Edition originale, un des 90 exemplaires numérotés sur vélin, le nôtre un des quelques hors commerce, seul tirage après 20 papier orangé.
Dos muet légèrement éclairci comme généralement et comportant une petite déchirure en tête, bel exemplaire.
Ouvrage illustré d'un frontispice de Max Ernst.
Précieux et surréaliste envoi autographe signé de Gilbert Lély à une figure tutélaire de la peinture surréaliste : "A monsieur Yves Tanguy en souvenir d'un passé pareil à un buffet Henri III. Lély."
"les poèmes de Lely révèlent la fascination qu'il ressent pour des événements où paraissent des êtres qui sont vraiment autres que lui, alors pourtant qu'il éprouve à leur égard un vrai sentiment, qui mobilise tout ce qu'il est. Par exemple, dans Je ne veux pas qu'on tue cette femme, dès 1936, son esprit se fixe sur la minute de l'exécution de Mata Hari, la jeune femme accusée d'espionnage, et c'est faire de cet instant, dont il imagine que la fatalité peut être inversée "les fusils ne tireront pas", écrit-il magnifiquement, "sa furie a désemparé la grossière mécanique du temps" - oui, c'est faire de cet instant l'objet central de la pensée du poème et un véritable mystère."

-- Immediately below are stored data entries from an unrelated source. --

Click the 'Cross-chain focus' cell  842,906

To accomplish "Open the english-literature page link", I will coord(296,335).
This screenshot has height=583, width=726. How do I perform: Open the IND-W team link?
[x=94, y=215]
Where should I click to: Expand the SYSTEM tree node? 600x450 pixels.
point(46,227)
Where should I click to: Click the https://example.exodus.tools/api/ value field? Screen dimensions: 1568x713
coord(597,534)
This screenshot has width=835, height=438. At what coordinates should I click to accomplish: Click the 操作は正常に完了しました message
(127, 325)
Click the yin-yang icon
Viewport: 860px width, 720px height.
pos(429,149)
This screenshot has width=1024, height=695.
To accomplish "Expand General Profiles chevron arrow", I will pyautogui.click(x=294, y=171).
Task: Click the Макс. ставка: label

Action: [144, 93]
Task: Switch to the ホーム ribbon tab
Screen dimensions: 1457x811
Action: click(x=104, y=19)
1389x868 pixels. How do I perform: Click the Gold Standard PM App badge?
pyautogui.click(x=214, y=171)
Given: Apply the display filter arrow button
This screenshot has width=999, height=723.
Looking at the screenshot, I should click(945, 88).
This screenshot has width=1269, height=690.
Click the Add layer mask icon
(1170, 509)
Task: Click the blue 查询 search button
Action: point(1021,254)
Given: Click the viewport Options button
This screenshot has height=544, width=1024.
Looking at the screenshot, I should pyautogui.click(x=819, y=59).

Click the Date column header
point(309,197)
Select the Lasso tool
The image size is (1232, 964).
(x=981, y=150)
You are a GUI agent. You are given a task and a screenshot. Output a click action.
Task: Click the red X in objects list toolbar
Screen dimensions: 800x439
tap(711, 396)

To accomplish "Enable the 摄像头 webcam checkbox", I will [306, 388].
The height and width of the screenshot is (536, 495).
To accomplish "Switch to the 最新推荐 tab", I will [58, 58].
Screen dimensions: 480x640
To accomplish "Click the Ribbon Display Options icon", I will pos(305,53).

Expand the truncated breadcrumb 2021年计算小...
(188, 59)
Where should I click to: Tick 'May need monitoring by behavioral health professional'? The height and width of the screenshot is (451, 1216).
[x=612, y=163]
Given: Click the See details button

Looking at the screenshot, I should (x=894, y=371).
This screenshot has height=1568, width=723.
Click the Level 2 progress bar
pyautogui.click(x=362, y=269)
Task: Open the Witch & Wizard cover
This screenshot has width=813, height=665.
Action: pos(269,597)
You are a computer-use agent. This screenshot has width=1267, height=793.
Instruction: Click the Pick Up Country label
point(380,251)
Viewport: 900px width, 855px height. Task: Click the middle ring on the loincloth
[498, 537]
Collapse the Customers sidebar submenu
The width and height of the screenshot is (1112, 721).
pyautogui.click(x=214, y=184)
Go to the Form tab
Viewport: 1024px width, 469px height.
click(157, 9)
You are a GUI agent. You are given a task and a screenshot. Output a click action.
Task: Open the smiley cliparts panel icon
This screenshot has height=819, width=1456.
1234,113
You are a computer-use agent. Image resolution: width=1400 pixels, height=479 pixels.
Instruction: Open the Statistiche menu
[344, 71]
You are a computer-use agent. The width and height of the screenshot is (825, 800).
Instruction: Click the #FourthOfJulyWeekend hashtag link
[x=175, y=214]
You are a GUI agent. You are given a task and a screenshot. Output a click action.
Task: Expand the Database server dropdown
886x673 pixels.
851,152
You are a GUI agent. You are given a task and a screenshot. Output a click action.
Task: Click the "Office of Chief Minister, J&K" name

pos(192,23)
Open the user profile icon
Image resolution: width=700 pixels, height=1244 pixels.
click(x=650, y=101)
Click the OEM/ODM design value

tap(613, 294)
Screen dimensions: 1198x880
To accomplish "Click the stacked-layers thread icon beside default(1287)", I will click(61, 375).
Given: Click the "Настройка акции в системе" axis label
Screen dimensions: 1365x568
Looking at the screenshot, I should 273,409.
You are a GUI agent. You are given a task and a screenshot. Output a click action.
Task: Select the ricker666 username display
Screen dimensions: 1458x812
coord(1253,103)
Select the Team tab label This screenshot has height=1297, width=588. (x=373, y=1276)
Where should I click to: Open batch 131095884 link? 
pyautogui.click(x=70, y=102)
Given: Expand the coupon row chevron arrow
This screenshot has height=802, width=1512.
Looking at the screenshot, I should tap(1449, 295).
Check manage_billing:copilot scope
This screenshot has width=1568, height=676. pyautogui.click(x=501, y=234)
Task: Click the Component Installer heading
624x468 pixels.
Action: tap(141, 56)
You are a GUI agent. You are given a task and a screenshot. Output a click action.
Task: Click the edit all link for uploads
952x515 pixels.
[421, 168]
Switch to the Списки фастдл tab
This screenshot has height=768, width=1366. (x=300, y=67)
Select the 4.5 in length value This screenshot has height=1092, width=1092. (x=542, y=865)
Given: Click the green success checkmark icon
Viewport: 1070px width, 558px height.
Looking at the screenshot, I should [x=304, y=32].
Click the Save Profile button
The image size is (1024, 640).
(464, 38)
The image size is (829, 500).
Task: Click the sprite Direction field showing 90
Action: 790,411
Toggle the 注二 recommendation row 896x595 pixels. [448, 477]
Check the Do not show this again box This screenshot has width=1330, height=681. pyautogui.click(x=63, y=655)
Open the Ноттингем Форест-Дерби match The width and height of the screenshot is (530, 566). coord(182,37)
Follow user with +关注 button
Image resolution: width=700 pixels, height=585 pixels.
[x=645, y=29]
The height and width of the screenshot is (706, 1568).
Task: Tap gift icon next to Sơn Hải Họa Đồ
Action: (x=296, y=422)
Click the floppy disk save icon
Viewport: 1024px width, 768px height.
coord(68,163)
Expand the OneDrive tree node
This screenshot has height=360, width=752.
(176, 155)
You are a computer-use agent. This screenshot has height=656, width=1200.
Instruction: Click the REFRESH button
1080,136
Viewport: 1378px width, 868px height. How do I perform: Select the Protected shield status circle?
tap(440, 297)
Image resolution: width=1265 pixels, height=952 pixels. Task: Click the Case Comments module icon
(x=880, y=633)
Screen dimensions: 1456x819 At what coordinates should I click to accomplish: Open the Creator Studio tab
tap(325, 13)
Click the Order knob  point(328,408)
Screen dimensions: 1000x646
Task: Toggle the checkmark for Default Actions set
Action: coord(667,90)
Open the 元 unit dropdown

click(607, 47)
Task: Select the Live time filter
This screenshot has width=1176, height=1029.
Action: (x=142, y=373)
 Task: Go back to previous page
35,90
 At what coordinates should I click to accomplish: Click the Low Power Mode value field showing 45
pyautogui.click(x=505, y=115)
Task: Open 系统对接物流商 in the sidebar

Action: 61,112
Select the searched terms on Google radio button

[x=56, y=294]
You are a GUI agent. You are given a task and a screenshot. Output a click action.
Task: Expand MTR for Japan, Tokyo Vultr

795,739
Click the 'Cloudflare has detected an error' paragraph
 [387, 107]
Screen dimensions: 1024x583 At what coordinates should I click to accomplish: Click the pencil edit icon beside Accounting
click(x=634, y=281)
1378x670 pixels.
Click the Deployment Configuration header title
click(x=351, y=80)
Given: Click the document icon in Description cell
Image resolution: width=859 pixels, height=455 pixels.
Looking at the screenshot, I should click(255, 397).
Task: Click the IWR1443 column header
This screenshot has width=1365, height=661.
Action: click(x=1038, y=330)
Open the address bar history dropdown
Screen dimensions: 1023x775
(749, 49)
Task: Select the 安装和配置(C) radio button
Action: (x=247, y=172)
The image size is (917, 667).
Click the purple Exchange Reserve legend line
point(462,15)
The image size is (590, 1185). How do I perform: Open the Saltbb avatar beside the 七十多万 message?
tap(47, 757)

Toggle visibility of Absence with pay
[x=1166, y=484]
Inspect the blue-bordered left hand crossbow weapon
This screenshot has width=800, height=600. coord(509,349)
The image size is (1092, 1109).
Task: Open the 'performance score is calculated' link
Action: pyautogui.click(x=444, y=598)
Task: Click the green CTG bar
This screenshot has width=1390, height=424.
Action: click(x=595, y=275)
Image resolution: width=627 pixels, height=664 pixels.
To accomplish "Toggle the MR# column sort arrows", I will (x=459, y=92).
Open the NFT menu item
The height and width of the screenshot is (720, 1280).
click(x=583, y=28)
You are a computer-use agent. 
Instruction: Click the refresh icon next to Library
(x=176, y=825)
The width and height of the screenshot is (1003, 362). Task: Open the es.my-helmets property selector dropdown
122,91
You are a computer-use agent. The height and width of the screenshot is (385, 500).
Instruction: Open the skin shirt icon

Emmanuel Rubio, Gilbert Lely, la passion dévorante, actes du colloque "Gilbert Lely : Le Centenaire", 2007, p. 18
Le recueil enthousiasmera les confrères de Lély au sein du mouvement surréaliste : selon Jean-Louis Gabin, André Breton aimait particulièrement le récit onirique "L'Anniversaire" , tandis que Char enverra de chaleureuses félicitations à la lecture de la scène d'inspiration sadienne "Le 9 août 1914..." plus tard connue sous le nom "Les Roses de Picardie".
Rare exemplaire, à l'envoi éminemment surréaliste : "Le comme surréaliste défie son sens commun. Plutôt qu’un opérateur de comparaison, il souligne un écart, une dissemblance. Il est l’agent d’une polarisation des termes, des objets qu’il rapproche. Il magnétise l’espace que parcourt bientôt une gerbe d’étincelles, l’arc électrique d’une relation qui défie la raison." (Didier Ottinger).